L’approccio è sempre quello che credo accomuni tutte le direzioni artistiche: condividere con le persone ciò che di bello o “imperdibile” ci sembra di aver scoperto. Avvertivo che al Fraschini dominava una modalità molto tradizionale di vivere l’appuntamento a teatro, come ritualità sociale, ma che non stava intercettando i moltissimi giovani che animano la città, cui quella ritualità non appartiene e forse mai sarà. Cerco di guardare avanti, a mandati lunghi oltre il mio, immaginando come sarà se lasciamo tutti gli elementi inalterati, o come potrebbe essere cambiando alcuni tasselli.
“Lo sguardo oltre” è il titolo della stagione appena iniziata, che sembra quasi voler esternare la volontà di superare una barriera…
E’ un invito alla curiosità, a lasciarsi stupire da quel che non conosciamo. Noi pensiamo che la scoperta sarà piacevole, quindi invitiamo il pubblico ad uscire dalle proprie certezze.

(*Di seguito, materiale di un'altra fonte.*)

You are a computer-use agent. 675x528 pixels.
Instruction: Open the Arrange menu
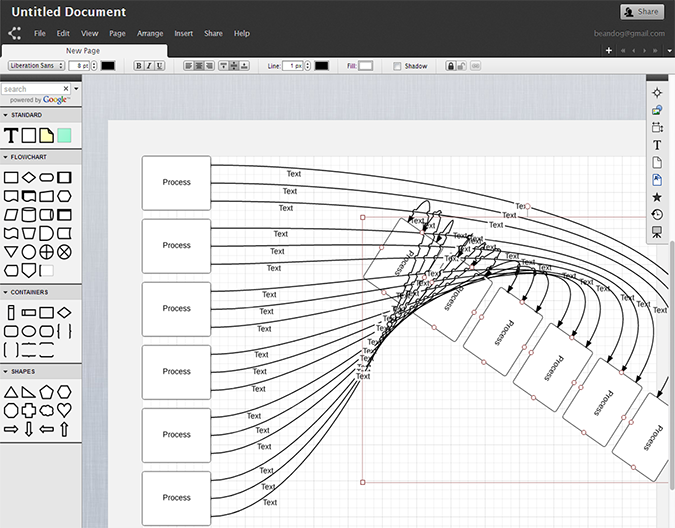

Ad esempio, scegliere di abbonarsi solo alla prosa e non avere quindi nessuna finestra sulla danza, lasciando passare anche l’idea che ci siano confini netti tra i generi, vuol dire privarsi di alcune opportunità.
In particolare, ci può raccontare quali decisioni artistiche l’hanno condotta alle scelte per la stagione 2019/20?
Giro il più possibile e vedo le produzioni, gli studi, le anteprime. Se non hanno ancora debuttato nei mesi in cui è necessario chiudere la stagione, allora c’è un atto di fiducia verso artisti, registi, coreografi. Sintetizzare quali elementi facciano “scattare la scelta” non è facile, e forse non è definibile. La bellezza quando c’è si impone, la bravura anche. Sicuramente sono produzioni dietro le quali c’è un lavoro molto serio di studio e preparazione da parte degli artisti. Non ci sono produzioni montate in tre settimane mettendo insieme un volto noto televisivo, un testo famoso e un regista di passaggio disponibile.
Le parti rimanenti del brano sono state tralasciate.